Clinical and Genetic Characteristics of Patients with Early-Onset Diabetes Involving at Least Two Consecutive Generations: Whole-Exome Sequencing in Probands from 25 Pedigrees.

Background: The molecular mechanisms of early-onset multigenerational diabetes remain unknown. This study aimed to investigate the clinical and genetic characteristics of early-onset diabetes involving at least two consecutive generations.

Methods: From 1296 inpatients with diabetes, we selected individuals who were ≤ 30 years of age and who were clinically suspected of having familial monogenic diabetes. Clinical data were collected from the probands and their family members. Whole-exome sequencing (WES) was used to identify possible causal variants for diabetes. Candidate pathogenic variants were verified by Sanger sequencing, assessed for cosegregation in family members, and evaluated on the basis of the American College of Medical Genetics and Genomics and the Association for Molecular Pathology (ACMG/AMP) guidelines. Moreover, missense and synonymous variants were subjected to in silico pathogenicity prediction via MutationTaster and PolyPhen-2. RNAfold was used to predict RNA structural alterations for synonymous variants.
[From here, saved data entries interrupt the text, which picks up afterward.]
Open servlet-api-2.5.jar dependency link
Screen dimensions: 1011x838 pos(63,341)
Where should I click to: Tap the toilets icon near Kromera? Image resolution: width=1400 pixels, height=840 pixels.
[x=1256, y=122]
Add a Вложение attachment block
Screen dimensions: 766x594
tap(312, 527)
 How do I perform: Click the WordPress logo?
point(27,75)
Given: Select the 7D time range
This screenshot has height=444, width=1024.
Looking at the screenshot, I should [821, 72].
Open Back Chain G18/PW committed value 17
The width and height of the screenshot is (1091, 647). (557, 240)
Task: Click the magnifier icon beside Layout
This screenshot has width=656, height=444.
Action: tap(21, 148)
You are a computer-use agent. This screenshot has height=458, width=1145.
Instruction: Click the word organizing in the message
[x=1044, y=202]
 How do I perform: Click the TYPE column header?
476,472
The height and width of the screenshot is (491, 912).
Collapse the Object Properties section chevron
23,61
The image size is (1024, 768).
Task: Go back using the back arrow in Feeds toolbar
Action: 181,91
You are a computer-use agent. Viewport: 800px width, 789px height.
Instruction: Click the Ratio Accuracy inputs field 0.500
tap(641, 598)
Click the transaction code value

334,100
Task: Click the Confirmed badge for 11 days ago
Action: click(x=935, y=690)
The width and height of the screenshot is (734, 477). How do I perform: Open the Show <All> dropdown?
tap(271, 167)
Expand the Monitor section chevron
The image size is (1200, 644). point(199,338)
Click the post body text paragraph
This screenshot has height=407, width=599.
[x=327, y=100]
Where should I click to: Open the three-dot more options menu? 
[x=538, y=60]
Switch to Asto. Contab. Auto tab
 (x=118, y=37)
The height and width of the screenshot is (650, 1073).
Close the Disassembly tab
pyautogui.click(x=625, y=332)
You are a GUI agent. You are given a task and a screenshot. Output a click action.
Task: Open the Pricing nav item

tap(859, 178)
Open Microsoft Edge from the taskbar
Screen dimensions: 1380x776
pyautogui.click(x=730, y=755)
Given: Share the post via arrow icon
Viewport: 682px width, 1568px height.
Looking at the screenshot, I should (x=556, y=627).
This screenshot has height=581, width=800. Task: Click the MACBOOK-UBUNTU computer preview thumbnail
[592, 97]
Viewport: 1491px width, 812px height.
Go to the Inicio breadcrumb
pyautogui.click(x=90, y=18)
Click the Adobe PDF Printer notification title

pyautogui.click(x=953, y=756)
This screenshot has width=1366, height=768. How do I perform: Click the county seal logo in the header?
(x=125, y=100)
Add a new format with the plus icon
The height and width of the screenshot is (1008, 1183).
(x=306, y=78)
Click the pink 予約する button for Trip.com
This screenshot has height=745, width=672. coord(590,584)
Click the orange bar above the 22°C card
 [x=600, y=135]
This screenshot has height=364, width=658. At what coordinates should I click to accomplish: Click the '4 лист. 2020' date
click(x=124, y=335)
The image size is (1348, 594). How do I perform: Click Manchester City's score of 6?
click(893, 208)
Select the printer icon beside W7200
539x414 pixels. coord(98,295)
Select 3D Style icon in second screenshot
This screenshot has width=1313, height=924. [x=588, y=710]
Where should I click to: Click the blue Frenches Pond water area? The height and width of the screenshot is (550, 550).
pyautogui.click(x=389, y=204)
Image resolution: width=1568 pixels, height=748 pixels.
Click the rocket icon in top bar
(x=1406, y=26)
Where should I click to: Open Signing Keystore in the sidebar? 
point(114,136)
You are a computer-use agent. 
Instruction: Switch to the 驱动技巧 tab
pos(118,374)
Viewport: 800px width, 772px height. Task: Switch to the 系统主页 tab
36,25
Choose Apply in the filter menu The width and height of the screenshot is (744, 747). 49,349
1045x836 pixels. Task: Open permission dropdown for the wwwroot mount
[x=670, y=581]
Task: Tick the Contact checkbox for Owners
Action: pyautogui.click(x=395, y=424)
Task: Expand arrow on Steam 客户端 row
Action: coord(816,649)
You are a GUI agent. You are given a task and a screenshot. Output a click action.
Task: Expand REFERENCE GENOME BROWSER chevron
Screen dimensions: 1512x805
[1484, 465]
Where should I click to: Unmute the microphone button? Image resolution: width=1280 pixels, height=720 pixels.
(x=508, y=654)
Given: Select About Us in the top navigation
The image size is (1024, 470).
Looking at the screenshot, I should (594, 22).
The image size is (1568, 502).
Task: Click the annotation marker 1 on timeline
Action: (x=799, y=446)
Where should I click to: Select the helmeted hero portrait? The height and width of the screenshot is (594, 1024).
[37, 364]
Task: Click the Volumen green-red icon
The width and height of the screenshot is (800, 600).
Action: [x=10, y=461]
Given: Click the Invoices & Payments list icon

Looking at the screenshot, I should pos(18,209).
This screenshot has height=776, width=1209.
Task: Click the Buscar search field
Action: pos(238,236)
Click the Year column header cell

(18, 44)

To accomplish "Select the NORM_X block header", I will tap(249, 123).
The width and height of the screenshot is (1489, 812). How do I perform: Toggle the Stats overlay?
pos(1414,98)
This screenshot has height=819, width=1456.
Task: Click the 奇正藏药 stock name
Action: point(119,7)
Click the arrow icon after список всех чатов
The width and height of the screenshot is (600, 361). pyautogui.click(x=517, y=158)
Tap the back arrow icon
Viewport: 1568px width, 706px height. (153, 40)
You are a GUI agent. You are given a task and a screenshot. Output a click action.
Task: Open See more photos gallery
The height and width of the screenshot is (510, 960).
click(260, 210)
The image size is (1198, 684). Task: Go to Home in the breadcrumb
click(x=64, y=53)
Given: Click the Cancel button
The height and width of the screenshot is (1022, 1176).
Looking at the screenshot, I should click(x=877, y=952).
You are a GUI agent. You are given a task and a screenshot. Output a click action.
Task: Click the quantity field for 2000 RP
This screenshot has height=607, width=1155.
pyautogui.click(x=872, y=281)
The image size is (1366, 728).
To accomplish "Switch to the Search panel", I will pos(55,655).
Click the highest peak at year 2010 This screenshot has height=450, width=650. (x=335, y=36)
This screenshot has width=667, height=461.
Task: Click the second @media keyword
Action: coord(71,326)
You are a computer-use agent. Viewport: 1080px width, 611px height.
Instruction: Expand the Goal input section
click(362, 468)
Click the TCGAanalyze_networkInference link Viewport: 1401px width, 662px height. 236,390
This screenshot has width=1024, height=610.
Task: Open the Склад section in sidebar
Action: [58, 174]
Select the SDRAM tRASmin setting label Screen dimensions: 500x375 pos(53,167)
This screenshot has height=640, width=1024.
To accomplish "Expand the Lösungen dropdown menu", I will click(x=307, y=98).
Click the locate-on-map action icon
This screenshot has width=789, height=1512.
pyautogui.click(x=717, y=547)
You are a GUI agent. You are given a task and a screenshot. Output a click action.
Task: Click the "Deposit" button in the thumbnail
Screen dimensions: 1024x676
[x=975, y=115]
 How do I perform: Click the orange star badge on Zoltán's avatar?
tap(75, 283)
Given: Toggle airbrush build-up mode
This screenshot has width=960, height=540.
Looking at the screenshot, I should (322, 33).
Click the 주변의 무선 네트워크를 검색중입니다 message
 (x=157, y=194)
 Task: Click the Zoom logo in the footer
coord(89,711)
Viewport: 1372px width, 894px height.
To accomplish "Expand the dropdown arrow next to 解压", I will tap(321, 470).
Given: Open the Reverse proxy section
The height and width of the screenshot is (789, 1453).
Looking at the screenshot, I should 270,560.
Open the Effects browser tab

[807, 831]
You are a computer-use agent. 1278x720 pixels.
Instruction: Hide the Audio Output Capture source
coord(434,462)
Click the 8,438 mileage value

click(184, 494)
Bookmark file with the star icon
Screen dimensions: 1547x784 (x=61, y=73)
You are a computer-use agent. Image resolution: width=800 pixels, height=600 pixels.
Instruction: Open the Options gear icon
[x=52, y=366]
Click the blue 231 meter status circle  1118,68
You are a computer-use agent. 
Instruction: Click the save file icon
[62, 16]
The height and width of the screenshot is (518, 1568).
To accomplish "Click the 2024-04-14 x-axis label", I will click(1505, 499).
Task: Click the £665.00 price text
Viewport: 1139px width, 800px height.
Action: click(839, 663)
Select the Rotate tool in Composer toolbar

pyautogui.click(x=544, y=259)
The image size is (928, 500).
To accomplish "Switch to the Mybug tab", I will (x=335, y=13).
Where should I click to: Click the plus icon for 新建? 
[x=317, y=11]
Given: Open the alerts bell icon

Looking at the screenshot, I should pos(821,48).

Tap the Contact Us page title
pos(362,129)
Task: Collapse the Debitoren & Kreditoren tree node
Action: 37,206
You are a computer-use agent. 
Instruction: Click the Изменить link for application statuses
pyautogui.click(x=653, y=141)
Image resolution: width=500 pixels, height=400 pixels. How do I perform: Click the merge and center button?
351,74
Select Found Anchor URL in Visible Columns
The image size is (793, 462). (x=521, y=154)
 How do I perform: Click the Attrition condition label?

Results: Twenty-five early-onset diabetes patients with a history of familial diabetes were enrolled. Pathogenic/likely pathogenic variants (p.Gly292fs in HNF1A, p.Gly245Argfs*22 in PDX1, p.Asp329His in KCNJ11, p.Leu734Phe and p.Val606Gly in WFS1) were detected in four patients, who were diagnosed accurately and treated with reasonable hypoglycemic agents based on genetic testing results. The variants of uncertain significance (ABCC8 c.3039 G > A (p.Ser1013 = Ser), MAPK8IP1 p.Gln144_Gly145insSerGln, and TBC1D4 p.Arg1249Trp) were identified in three probands.

Conclusion: Patients with early-onset diabetes involving at least two consecutive generations may harbor genetic variants. Genetic testing in this population enables precision diagnosis, informs individualized treatment, and facilitates genetic counseling.